SAN DIEGO–Some call multifamily an Energizer Bunny that just keeps going. But the sector faces significant changes, including regulatory shifts and a new floating-rate index, analysts said here at the Mortgage Bankers Association’s Commercial Real Estate Finance/Multifamily Housing Convention & Expo.

Last week, for example, the Federal Housing Finance Agency hired Houlihan Lokey Capital Inc., Los Angeles, as a financial advisor to help develop a “roadmap” to ending the conservatorship of Fannie Mae and Freddie Mac. FHFA said Houlihan Lokey will consider business and capital structures, market impacts and timing and available capital raising alternatives. “Hiring a financial advisor is a significant milestone toward ending the conservatorships of the enterprises,” said FHFA Director Mark Calabria.

In addition, last month FHFA re-aligned its structure to prepare for the enterprises to leave conservatorship. Siobhan Kelly, FHFA Associate Director of the Office of Multifamily Analytics and Policy, told CREF attendees FHFA wants “to ensure Fannie Mae and Freddie Mac are operating in a safe and sound manner, that they are well positioned to exit conservatorship and that they are helping to foster a competitive, liquid, efficient and I think most importantly resilient multifamily market.

Panelists (l-r) Hilary Provinse, Michael McRoberts, Robert Levin,
Siobhan Kelly, Deborah Jenkins.
Freddie Mac Executive Vice President and Head of Multifamily Deborah Jenkins said her company is “aligned with” its regulator, “with our top priority being exiting conservatorship,” she said. “We’re making sure we are ready and prepared, retaining capital and able to attract investors when the time comes.”

Jenkins said ending conservatorship is a “common goal” among the GSEs and their regulator. “It’s everyone’s number-one priority,” she said.

Just 4 percent of audience members surveyed as to when the GSEs will leave conservatorship said the change will happen this year, compared to 9 percent who said next year. More than a quarter predicted the exit will happen in 2022, while 47 percent said they expect it to happen in 2024 or beyond.

Kelly noted FHFA restructured the GSEs’ multifamily loan purchase cap last September, eliminating previous exclusions and increasing each enterprise’s individual cap to $100 billion for the five quarters between fourth-quarter 2019 and fourth-quarter 2020. “By eliminating the exclusions we tried to close some loopholes,” she said. “Director Calabria reaffirmed his commitment to the enterprises’ charter by making sure there was a mandate that 37.5 percent of their business has to be in those mission-driven categories [including affordable housing and green/energy-efficient housing].”

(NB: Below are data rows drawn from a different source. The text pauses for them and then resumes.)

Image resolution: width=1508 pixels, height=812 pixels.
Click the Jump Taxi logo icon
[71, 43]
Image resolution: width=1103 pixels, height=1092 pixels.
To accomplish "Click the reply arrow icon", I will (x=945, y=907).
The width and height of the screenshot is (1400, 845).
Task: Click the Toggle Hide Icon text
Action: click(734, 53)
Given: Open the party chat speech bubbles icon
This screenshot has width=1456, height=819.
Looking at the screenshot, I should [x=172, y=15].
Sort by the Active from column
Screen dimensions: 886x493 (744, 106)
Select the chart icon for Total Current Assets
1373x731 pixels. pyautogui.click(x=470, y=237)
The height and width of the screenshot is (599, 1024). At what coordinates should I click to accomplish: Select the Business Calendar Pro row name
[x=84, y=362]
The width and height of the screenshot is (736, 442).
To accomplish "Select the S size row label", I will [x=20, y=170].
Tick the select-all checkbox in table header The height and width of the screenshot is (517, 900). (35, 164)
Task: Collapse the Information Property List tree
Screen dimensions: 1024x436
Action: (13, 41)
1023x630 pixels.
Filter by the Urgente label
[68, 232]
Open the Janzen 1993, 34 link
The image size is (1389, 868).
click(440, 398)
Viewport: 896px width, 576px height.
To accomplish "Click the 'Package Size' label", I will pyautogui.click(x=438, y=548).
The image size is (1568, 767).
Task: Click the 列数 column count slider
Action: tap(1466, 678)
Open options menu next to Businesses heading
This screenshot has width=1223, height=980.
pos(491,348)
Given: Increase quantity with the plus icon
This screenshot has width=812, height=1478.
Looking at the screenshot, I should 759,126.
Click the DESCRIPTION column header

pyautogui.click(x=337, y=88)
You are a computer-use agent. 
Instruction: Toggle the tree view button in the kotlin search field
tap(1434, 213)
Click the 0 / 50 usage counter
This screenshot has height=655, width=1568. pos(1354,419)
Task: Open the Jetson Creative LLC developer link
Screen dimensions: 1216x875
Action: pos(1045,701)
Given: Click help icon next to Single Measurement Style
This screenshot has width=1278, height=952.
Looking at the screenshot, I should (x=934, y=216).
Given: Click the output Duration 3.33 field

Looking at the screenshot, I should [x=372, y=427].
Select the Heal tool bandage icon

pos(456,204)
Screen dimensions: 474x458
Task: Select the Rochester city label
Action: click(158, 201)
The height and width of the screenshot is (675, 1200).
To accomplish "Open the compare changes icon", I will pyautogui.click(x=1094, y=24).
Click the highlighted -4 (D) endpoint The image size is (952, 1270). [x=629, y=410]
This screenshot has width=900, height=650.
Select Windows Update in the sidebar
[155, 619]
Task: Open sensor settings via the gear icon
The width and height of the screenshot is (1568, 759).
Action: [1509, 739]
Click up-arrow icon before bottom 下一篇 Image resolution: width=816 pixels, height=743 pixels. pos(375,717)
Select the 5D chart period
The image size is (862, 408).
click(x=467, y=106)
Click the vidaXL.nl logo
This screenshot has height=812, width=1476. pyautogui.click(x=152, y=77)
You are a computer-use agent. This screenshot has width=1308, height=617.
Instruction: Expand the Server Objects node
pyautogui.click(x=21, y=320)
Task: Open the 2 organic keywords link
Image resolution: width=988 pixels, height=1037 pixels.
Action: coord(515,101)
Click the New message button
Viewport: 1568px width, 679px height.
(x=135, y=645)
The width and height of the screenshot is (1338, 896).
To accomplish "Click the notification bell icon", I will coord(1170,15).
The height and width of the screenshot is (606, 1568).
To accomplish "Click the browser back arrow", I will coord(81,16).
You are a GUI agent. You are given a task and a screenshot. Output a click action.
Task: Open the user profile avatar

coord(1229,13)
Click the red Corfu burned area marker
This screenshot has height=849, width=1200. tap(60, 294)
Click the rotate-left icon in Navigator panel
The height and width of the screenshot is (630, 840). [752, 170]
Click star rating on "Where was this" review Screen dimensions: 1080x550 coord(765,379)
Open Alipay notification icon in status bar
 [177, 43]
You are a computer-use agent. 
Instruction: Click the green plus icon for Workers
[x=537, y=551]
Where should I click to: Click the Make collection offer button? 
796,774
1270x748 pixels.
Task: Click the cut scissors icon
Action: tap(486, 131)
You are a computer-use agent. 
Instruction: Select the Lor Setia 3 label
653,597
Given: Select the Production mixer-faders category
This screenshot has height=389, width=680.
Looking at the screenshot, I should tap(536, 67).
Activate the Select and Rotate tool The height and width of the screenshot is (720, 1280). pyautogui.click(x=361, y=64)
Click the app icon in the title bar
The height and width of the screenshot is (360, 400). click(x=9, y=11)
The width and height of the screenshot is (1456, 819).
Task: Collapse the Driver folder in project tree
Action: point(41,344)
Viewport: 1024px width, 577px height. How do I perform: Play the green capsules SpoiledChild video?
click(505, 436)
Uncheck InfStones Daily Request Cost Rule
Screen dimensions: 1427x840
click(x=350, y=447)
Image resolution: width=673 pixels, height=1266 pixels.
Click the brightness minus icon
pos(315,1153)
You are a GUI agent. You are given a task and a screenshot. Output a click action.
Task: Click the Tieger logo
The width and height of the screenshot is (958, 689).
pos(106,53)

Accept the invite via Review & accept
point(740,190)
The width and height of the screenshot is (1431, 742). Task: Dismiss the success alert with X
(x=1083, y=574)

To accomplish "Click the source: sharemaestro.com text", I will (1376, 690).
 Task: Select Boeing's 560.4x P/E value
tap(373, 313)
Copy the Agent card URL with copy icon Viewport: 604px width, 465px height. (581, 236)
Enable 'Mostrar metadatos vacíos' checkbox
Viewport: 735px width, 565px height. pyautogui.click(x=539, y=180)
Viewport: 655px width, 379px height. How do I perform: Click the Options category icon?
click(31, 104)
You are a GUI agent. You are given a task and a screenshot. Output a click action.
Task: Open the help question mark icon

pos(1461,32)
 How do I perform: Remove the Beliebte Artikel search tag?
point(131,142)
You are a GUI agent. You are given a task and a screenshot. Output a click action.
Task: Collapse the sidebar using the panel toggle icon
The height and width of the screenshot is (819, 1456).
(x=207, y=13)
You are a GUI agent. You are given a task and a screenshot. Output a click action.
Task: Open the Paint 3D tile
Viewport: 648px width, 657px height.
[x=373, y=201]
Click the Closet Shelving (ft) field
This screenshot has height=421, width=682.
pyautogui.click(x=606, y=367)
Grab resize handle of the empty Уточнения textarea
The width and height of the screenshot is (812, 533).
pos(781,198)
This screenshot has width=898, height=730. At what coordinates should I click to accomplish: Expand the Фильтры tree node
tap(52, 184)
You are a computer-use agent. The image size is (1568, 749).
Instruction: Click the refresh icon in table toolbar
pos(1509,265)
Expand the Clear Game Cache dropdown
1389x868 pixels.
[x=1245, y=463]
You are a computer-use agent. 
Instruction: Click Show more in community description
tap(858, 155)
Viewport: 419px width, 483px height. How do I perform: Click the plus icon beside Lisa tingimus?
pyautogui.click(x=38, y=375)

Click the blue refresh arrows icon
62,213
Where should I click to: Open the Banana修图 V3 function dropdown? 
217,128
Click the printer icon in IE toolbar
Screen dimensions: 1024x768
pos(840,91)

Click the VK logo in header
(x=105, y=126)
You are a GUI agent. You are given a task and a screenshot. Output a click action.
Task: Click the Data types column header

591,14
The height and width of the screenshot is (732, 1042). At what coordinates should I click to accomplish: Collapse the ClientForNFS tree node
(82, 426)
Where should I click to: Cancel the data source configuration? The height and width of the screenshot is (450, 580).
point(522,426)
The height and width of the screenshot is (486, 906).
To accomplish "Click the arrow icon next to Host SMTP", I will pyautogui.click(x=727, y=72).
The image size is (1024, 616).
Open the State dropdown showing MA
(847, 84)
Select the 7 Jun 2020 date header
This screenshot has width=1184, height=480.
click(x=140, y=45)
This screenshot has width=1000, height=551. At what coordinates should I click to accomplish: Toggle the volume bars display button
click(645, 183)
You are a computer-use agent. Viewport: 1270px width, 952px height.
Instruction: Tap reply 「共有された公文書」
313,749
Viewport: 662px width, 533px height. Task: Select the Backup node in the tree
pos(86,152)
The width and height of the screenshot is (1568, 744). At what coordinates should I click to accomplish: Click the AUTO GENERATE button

Kelly also noted the last date Fannie Mae and Freddie Mac will accept multifamily loan applications indexed to the London Interbank Offered Rate will be Sept. 30 and both GSEs will cease acquiring multifamily LIBOR adjustable-rate mortgages by Dec. 31. LIBOR is used as the base rate for more than a trillion dollars of adjustable-rate commercial and multifamily mortgages and is potentially set to expire at the end of 2021. The New York Fed’s Alternative Reference Rates Committee recommends financial institutions use the Secured Overnight Financing Rate as an alternative to LIBOR.

“Both enterprises anticipate they will be able to start purchasing floating-rate SOFR index-based loans by fourth-quarter 2020,” Kelly said. “So from our perspective at FHFA we really see this as an important milestone for preparing for making sure the enterprises are operationally ready as we prepare for LIBOR to go away.”